Exercise description: A single number is the answer here: how many lines of the entries contain "agent"?

Information provided:
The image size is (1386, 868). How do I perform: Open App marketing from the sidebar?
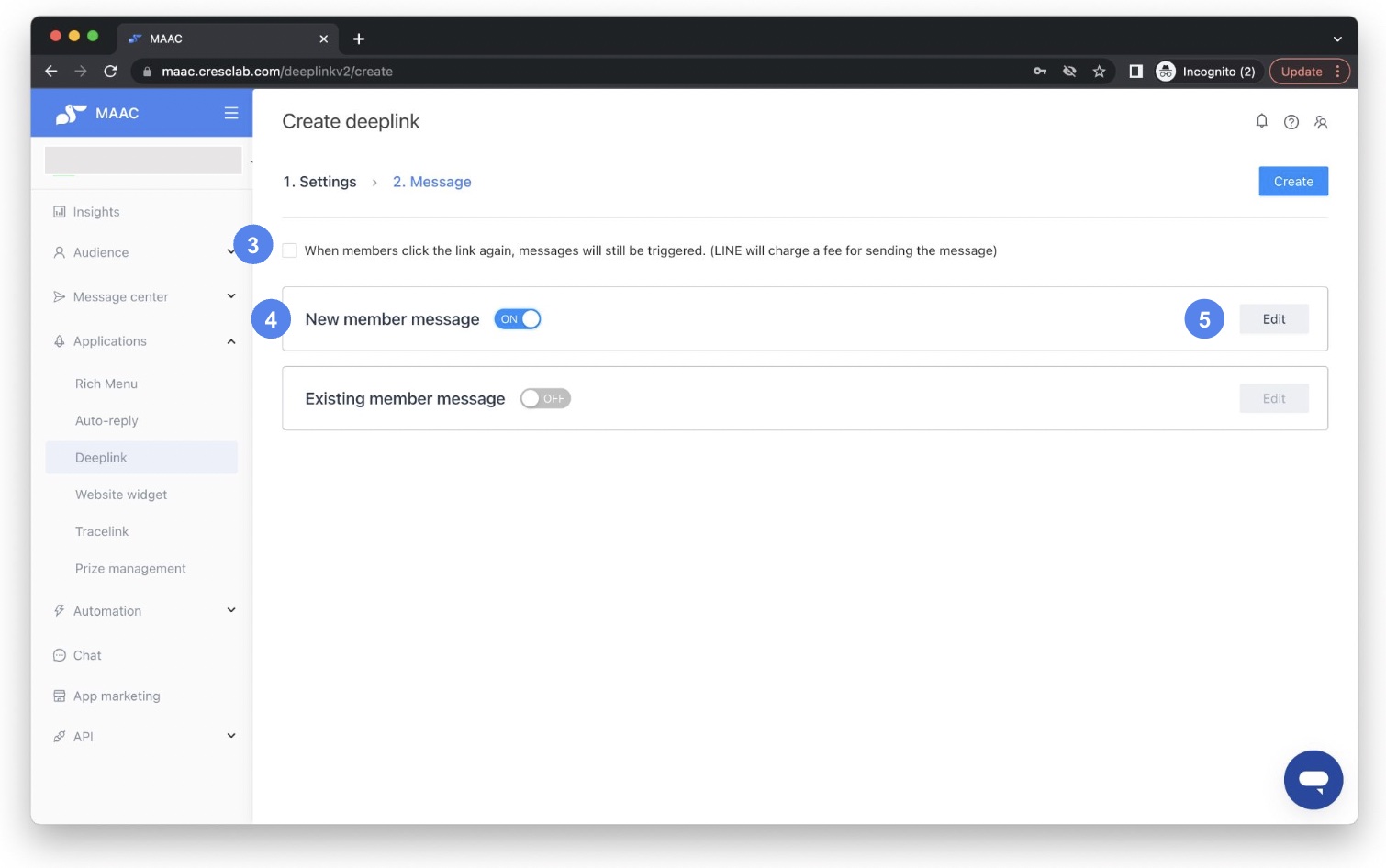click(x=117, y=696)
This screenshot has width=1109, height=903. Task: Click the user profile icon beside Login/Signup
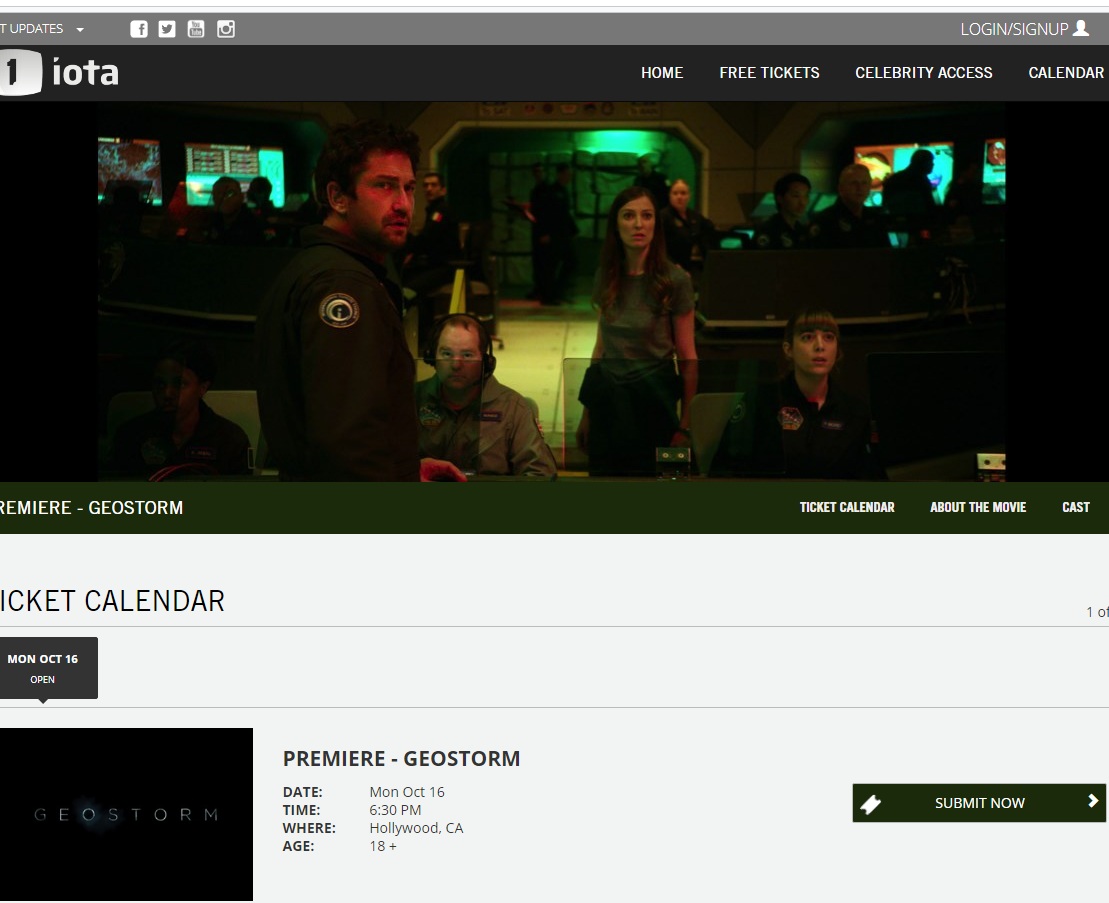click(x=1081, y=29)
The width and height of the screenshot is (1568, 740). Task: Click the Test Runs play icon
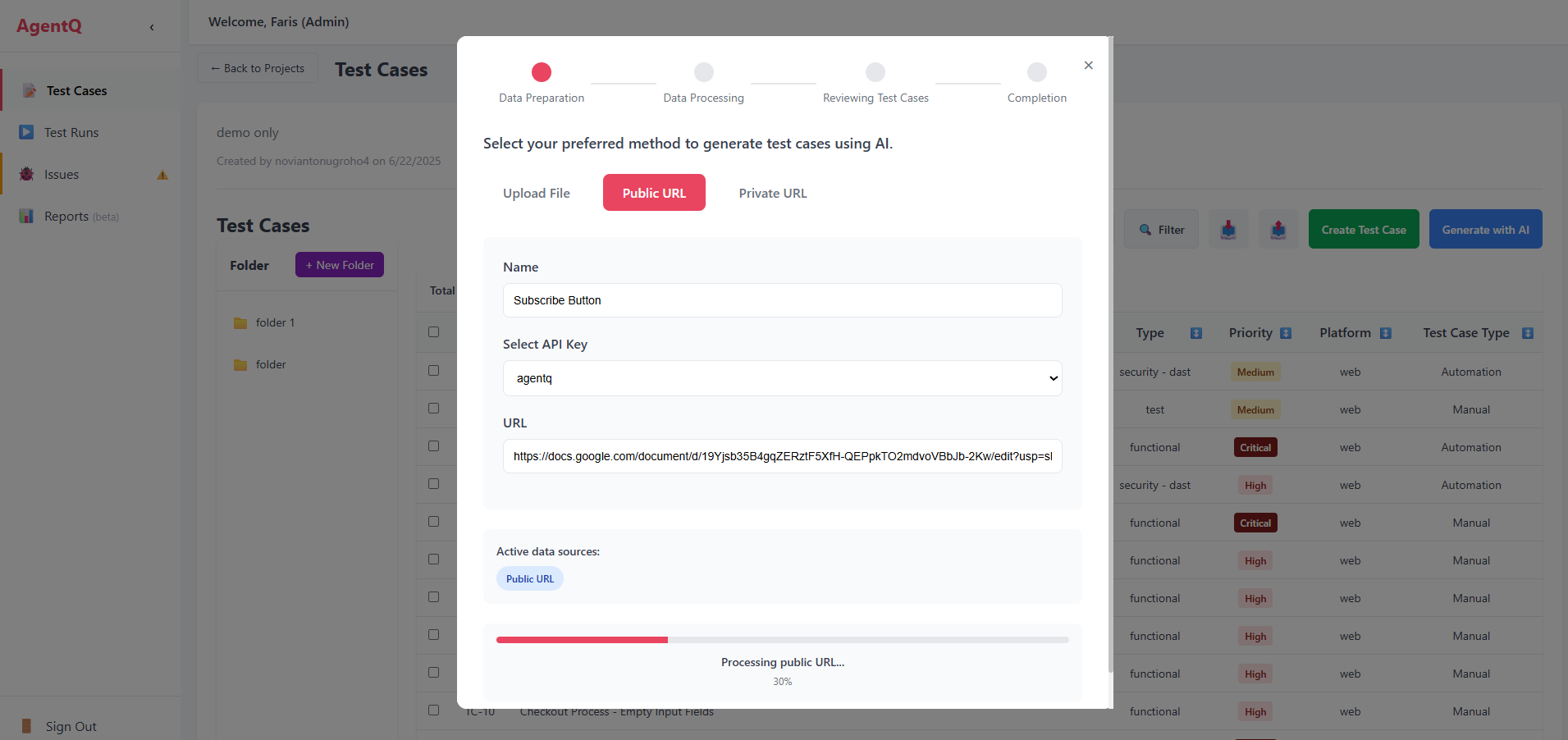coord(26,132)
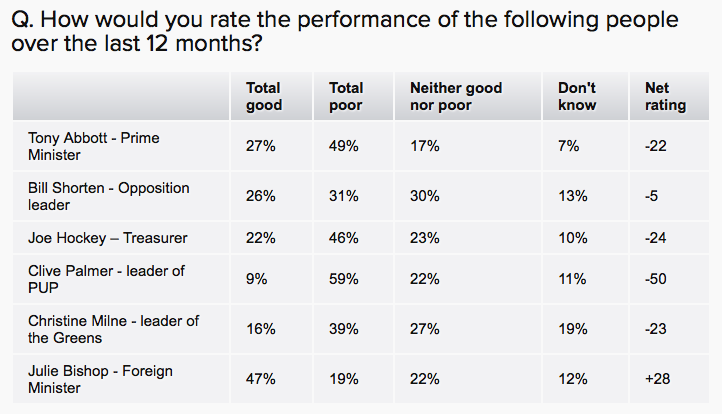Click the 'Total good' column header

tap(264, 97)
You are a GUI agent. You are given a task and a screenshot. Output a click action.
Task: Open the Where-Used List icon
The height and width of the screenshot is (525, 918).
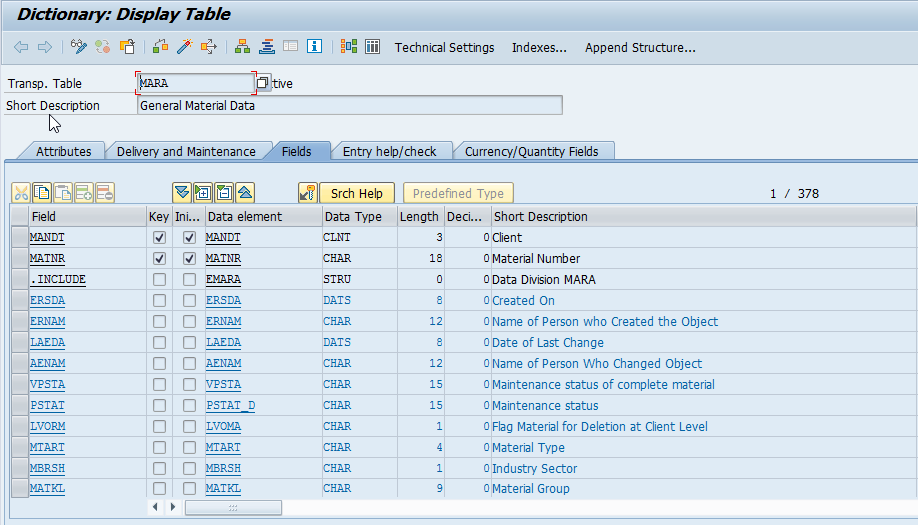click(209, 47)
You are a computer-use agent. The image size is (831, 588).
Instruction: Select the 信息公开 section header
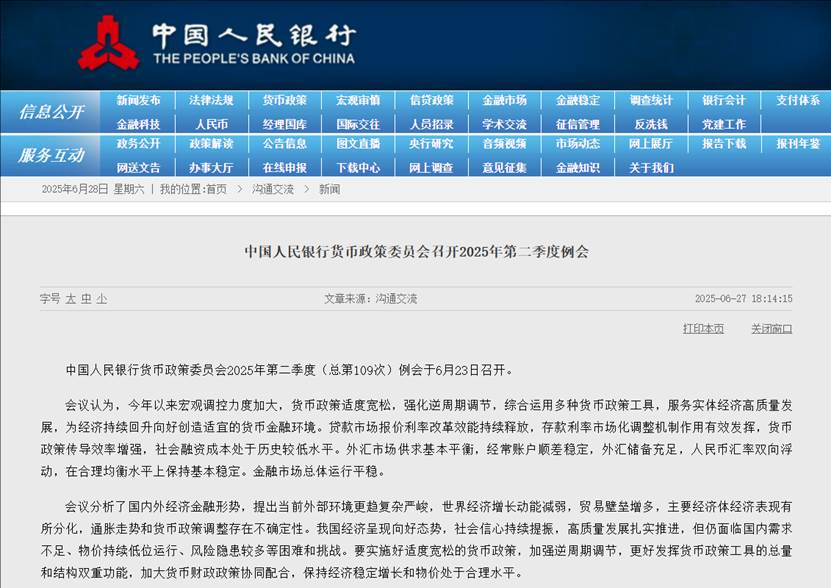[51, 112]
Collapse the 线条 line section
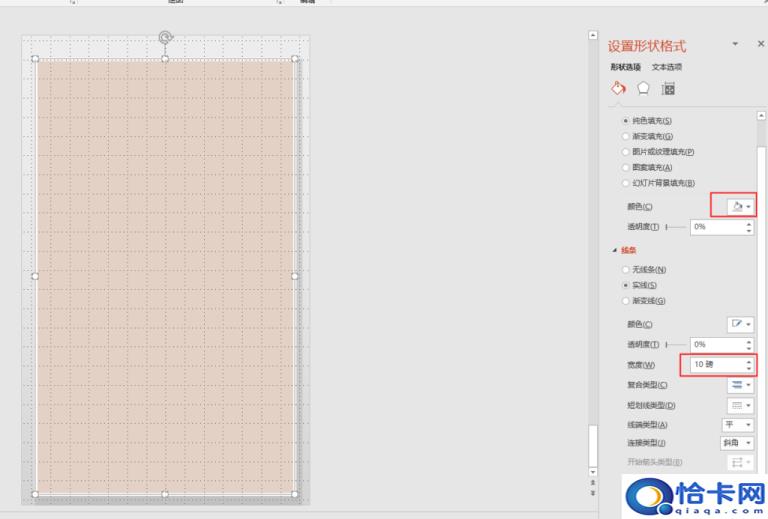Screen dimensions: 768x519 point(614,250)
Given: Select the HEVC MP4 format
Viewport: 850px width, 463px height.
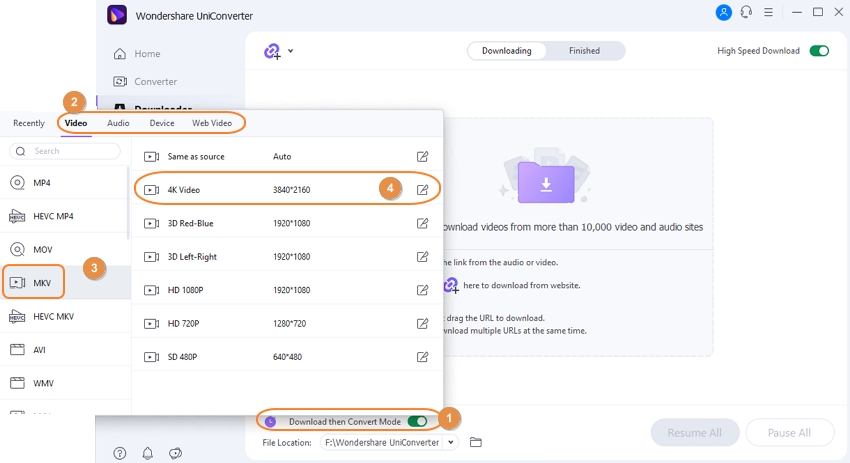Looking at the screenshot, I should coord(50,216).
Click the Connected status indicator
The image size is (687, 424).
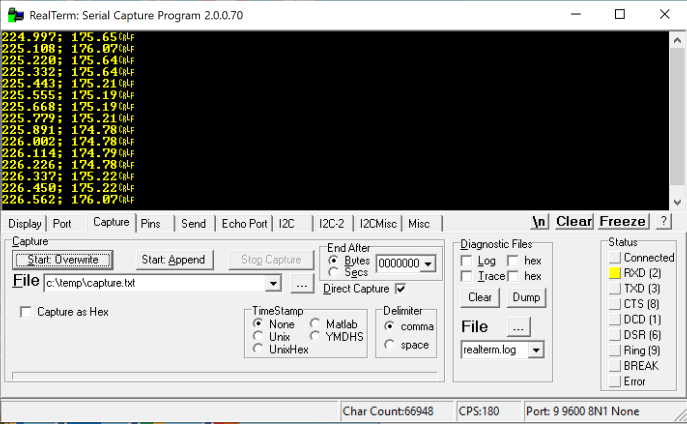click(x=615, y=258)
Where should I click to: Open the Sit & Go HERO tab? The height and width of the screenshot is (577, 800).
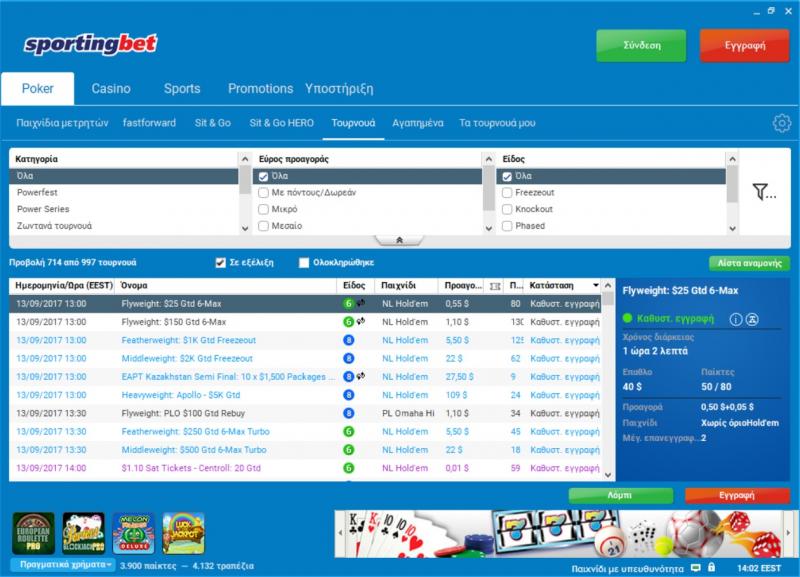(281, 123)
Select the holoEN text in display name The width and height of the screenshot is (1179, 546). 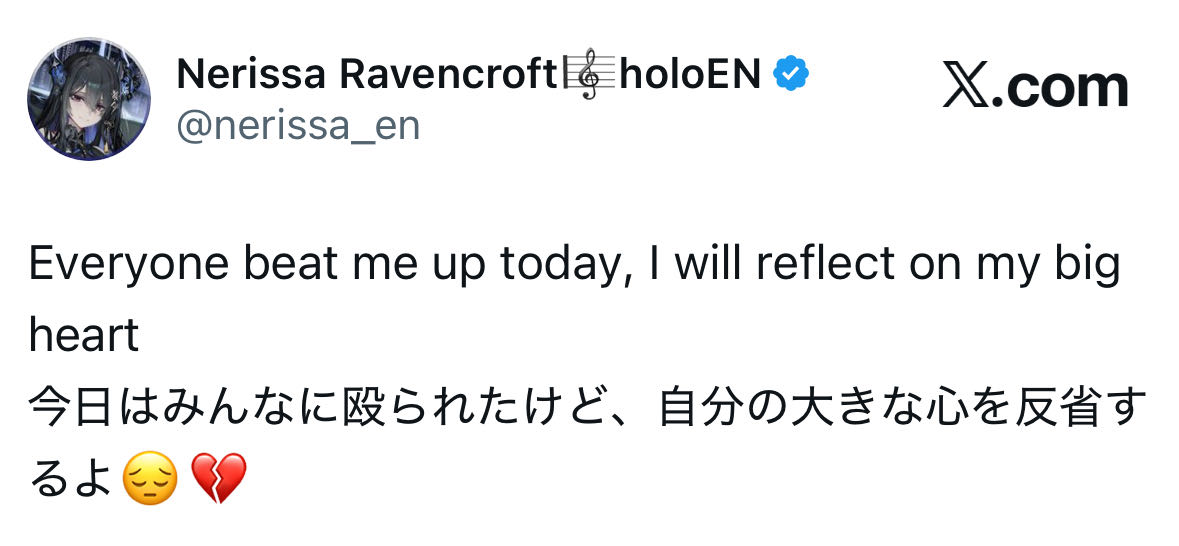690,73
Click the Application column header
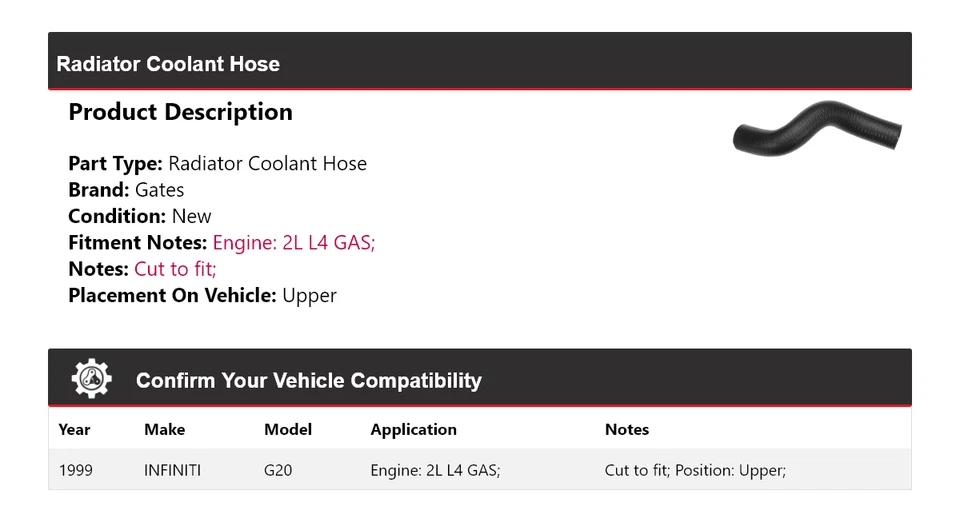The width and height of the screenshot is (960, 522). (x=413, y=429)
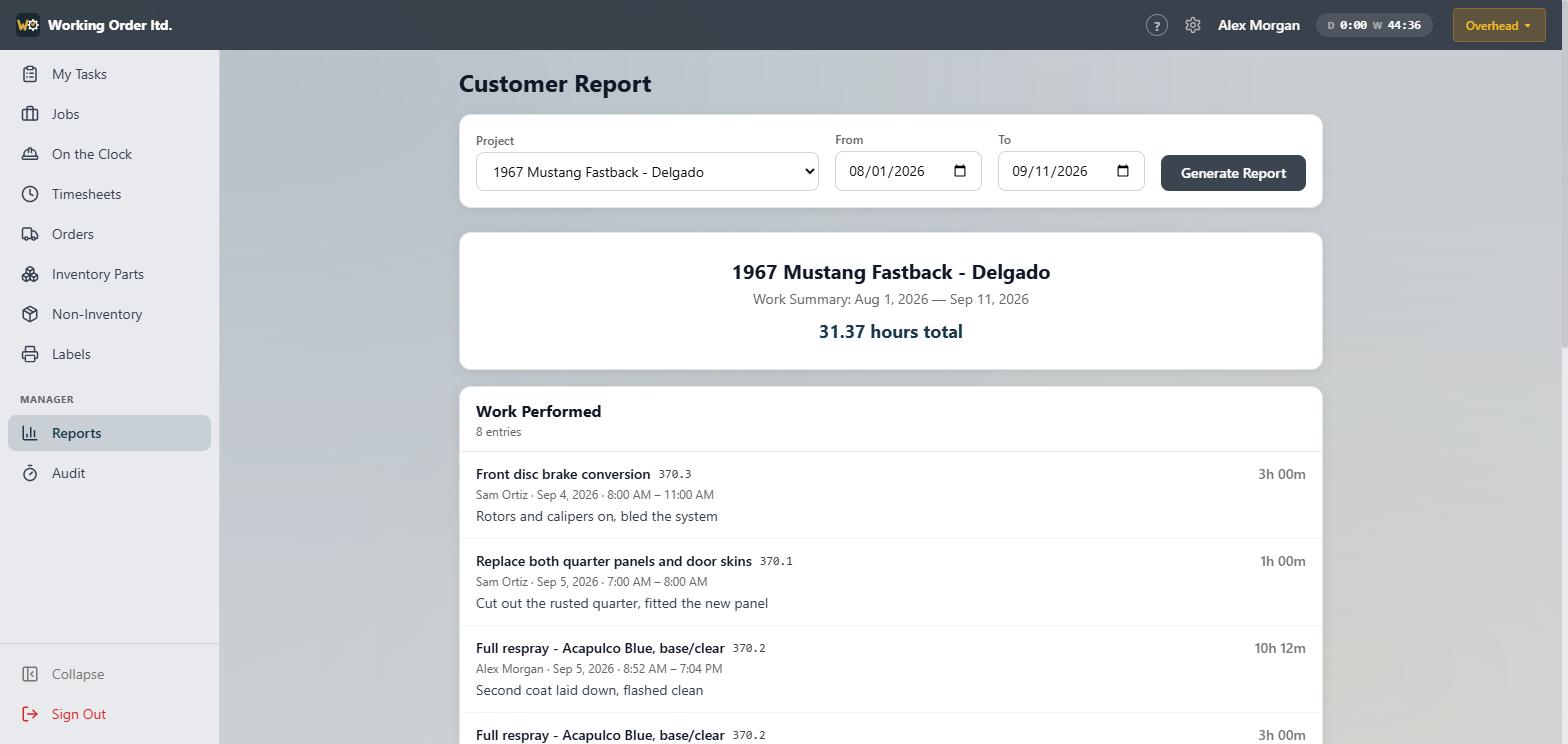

Exercise response: 2